Exercise details: Transcribe the line holding "You are a GUI" together with every line after it, through the end of the records, exactly and with no pictures.

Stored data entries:
#####
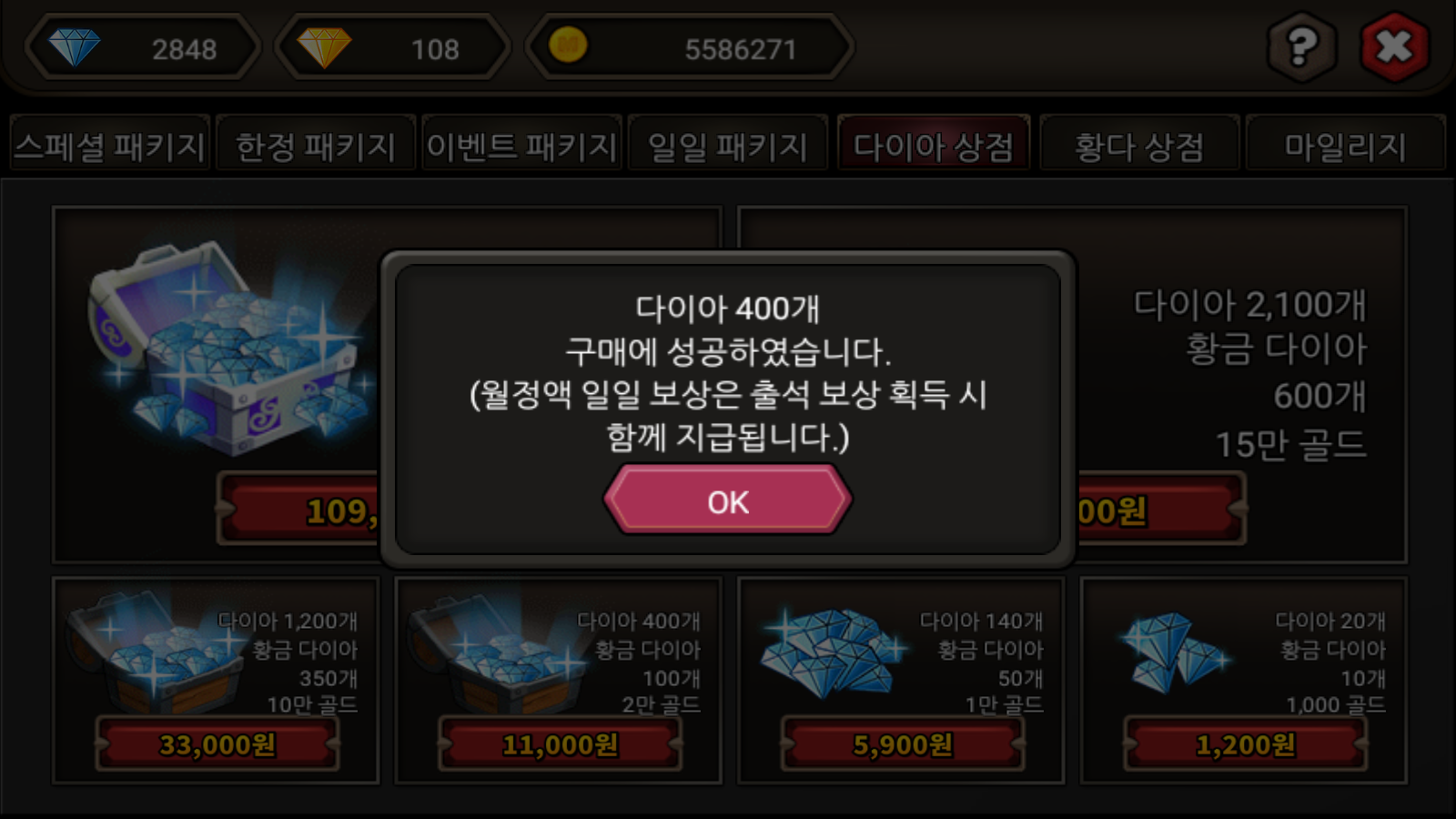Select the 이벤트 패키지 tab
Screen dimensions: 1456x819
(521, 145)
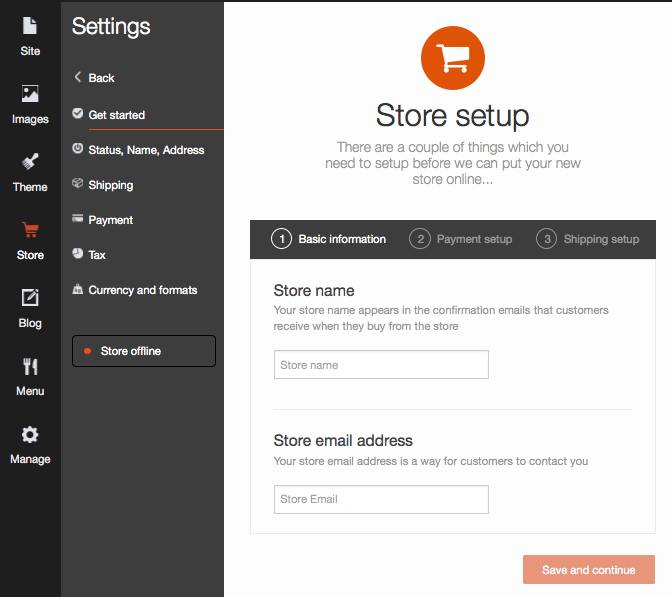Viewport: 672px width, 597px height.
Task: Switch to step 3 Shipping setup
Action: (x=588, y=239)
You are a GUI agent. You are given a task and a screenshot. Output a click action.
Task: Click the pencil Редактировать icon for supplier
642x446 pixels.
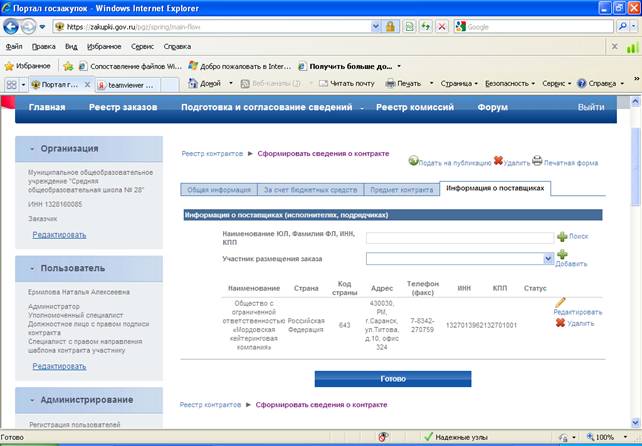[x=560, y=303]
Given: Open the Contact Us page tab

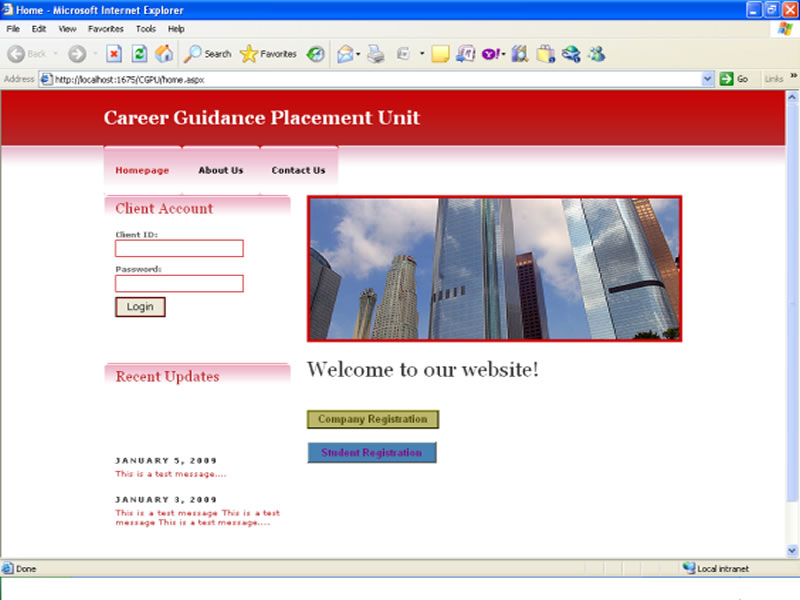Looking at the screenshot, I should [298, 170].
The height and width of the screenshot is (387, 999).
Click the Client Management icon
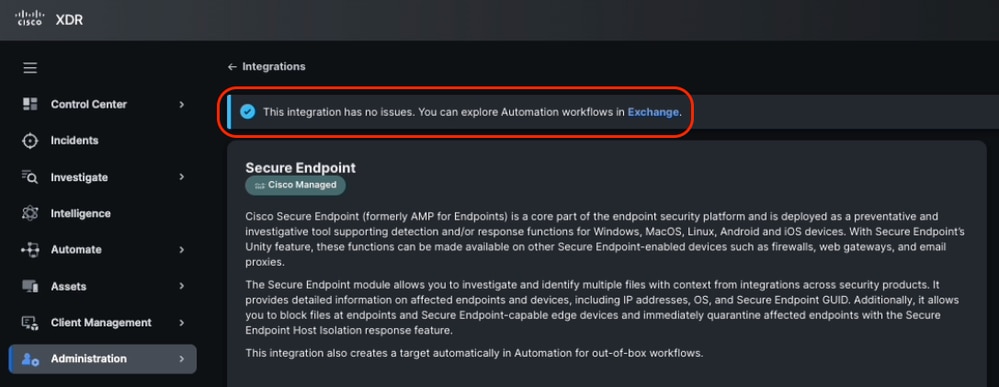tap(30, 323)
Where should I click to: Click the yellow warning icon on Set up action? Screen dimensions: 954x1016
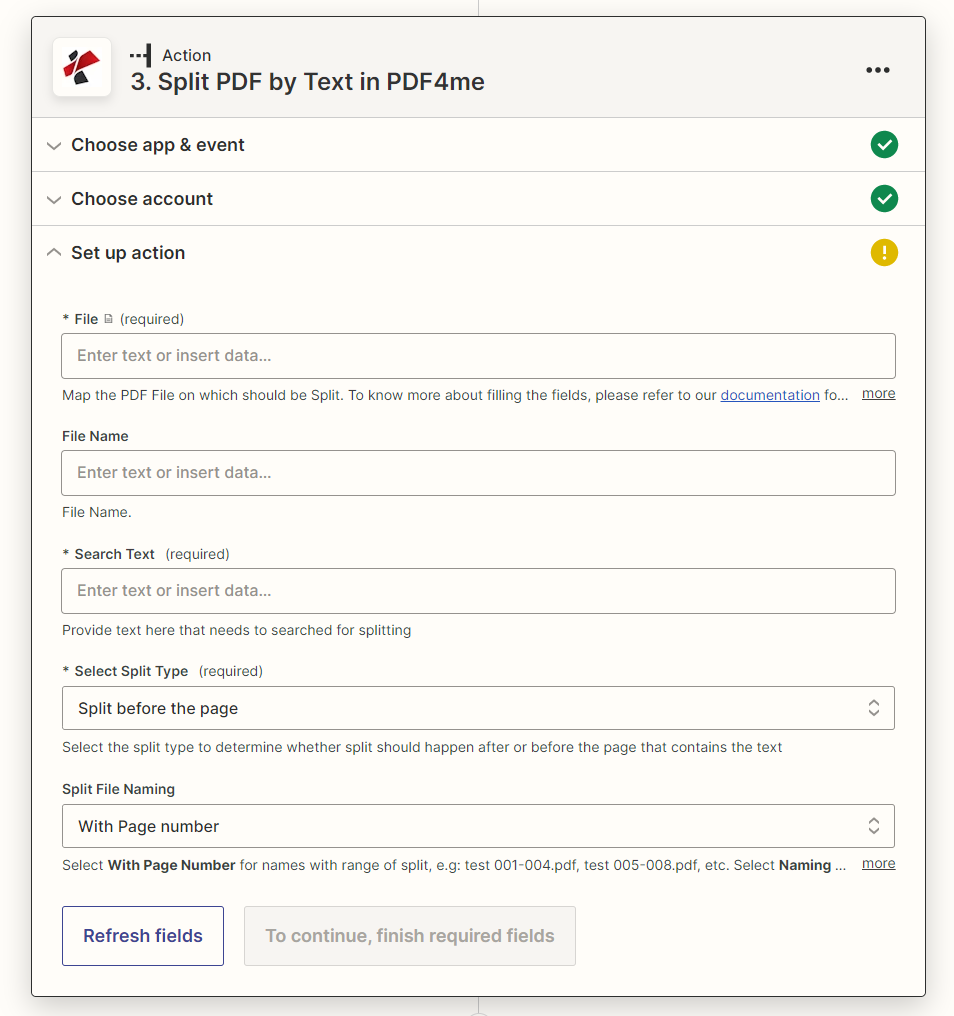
#####
Solution to the exercise:
You are a GUI agent. You are given a task and a screenshot. Output a click action.
Task: Click the pencil Редактировать icon for supplier
642x446 pixels.
[x=560, y=303]
Given: Open the Contact Us page tab

Looking at the screenshot, I should [298, 170].
The height and width of the screenshot is (387, 999).
Click the Client Management icon
tap(30, 323)
Where should I click to: Click the yellow warning icon on Set up action? Screen dimensions: 954x1016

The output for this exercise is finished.